NY 268 begins at an intersection with NY 97 in eastern Hancock. The route heads northeast, paralleling the Quickway (NY 17) (Future I-86) and following the east branch of the Delaware River's northern bank through the town of Hancock toward the hamlet of Cadosia. South of the hamlet, NY 268 connects to NY 17 at exit 87A; however, there is no access between NY 268 and westbound NY 17. Just past the exit, NY 268 leaves the pre-Quickway routing of NY 17 and follows Cadosia Creek north through a large valley into Cadosia.

Past Cadosia, NY 268 proceeds through a heavily rural area of Delaware County. Upon entering the town of Tompkins, the route passes through Kerry Siding, a small community composed of less than a dozen structures. Farther north, Cadosia Creek reaches its source 2 mi from the town line and midway between Kerry Siding and Apex, another small hamlet situated on the route. NY 268 continues past Apex to the eastern portion of the Cannonsville Reservoir, which it crosses by way of a 184.1 m bridge before terminating at NY 10 on the northern bank of the reservoir.

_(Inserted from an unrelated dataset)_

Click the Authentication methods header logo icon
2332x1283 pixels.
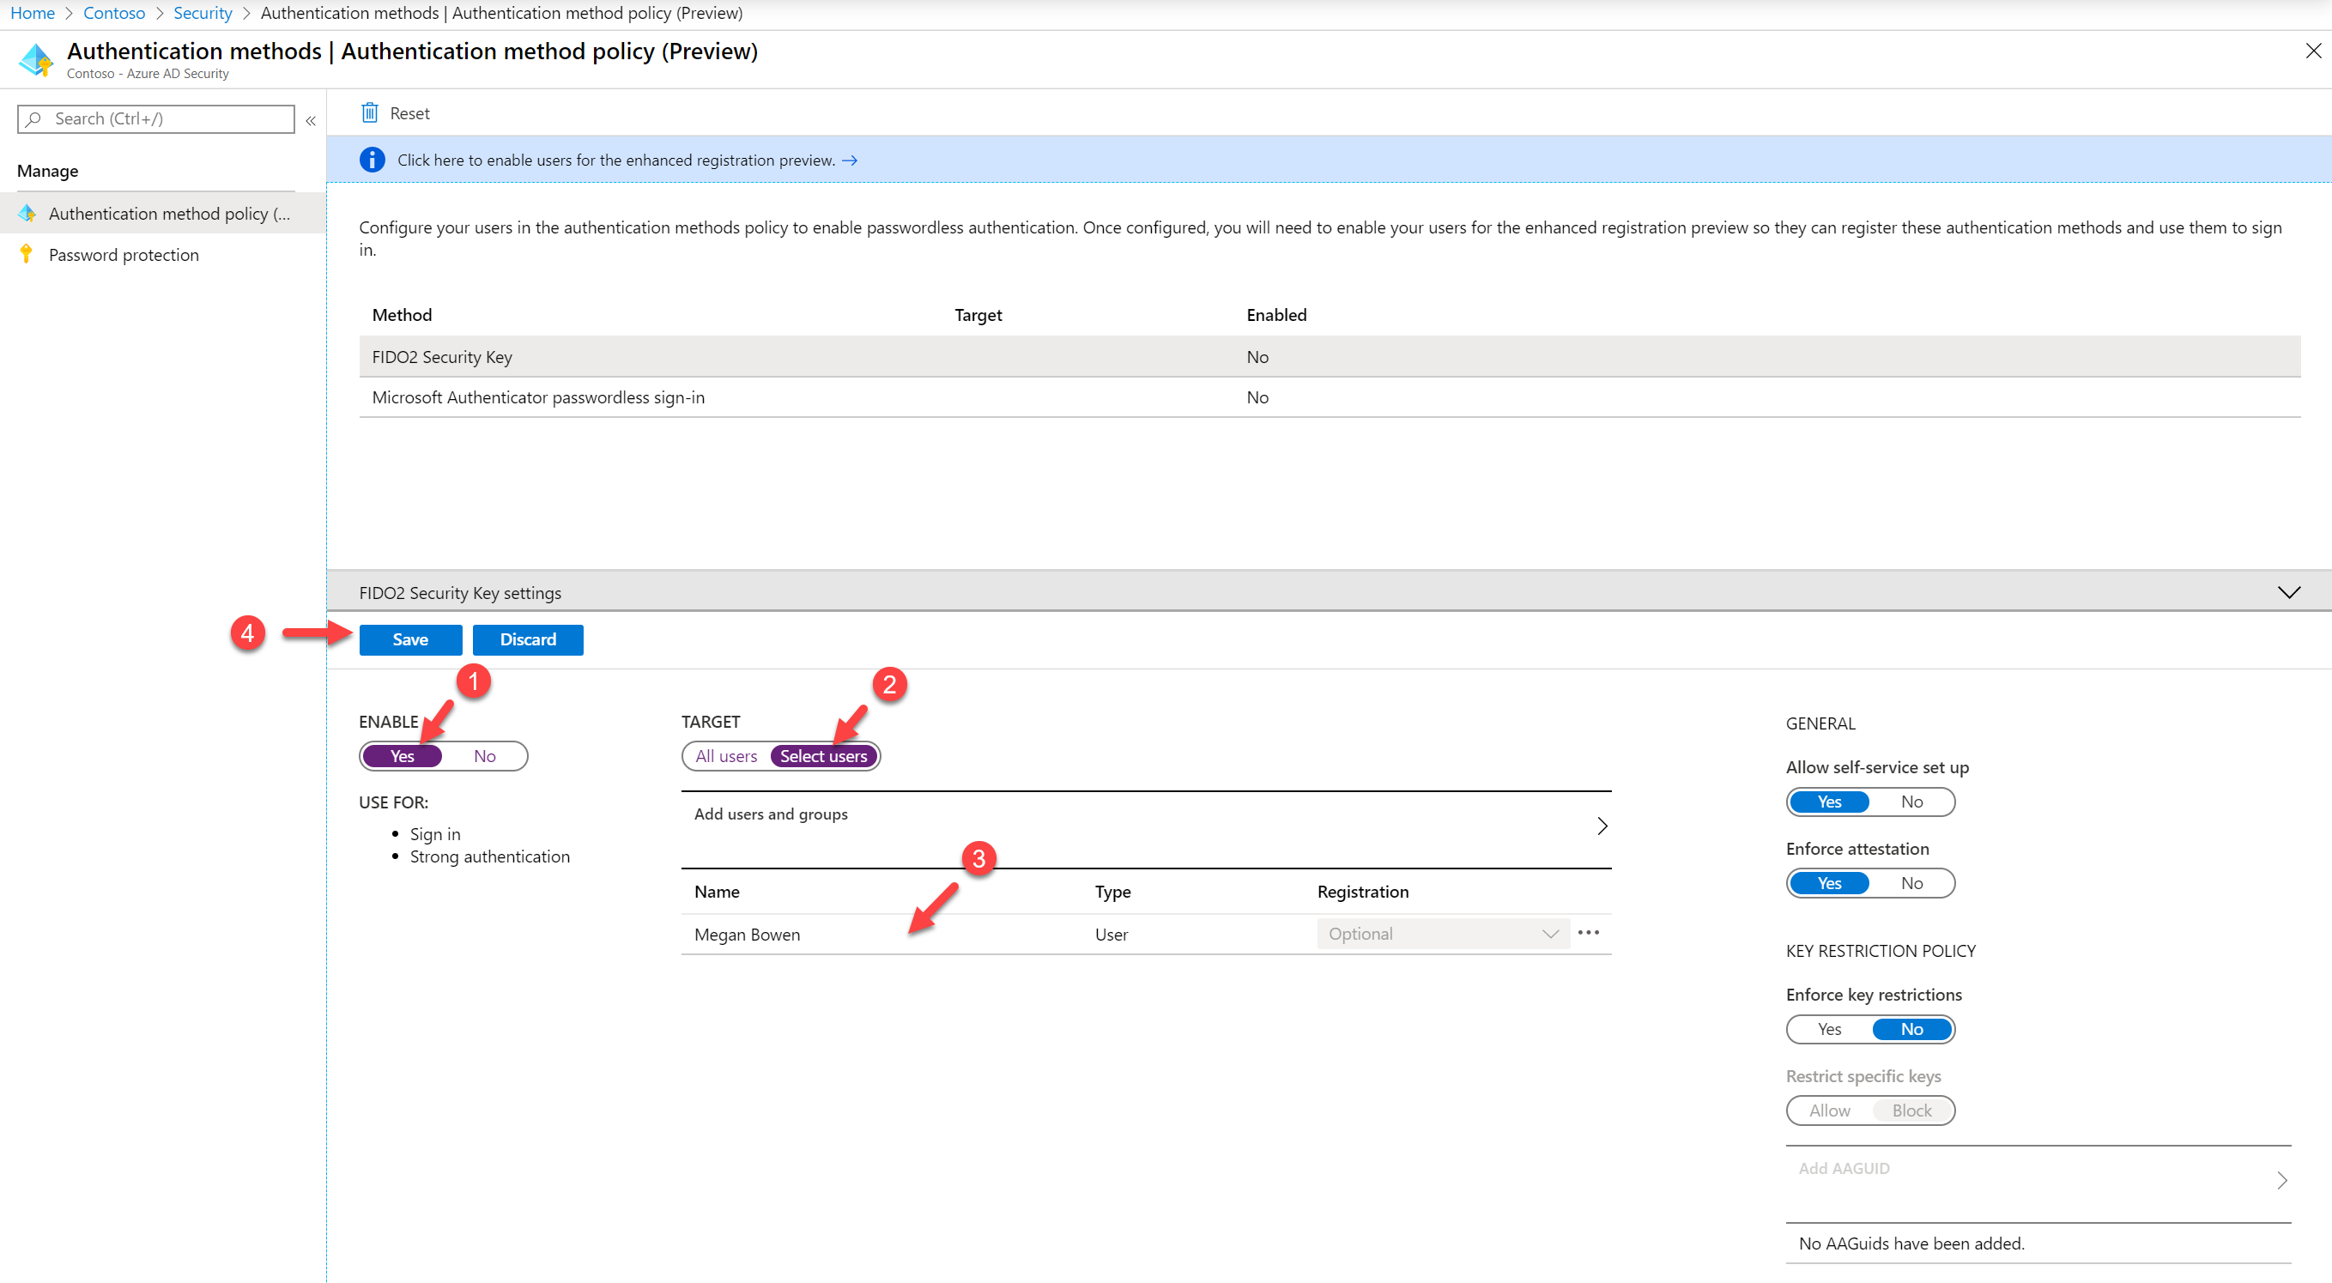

All of NY 268 is part of New York State Bicycle Route 17, which continues southeast toward Port Jervis on NY 97 and west toward Deposit on NY 10.

==History==
The segment of modern NY 268 between the Hancock hamlet of Cadosia and NY 10 in Tompkins was originally designated NY 236 c. 1931. At its southern end, the route connected to NY 17, which followed current NY 268 southwest into the village of Hancock at the time. The NY 236 designation was removed c. 1940; however, the route remained state-maintained long afterward as NY 989 and later NY 990P, both unsigned reference route designations.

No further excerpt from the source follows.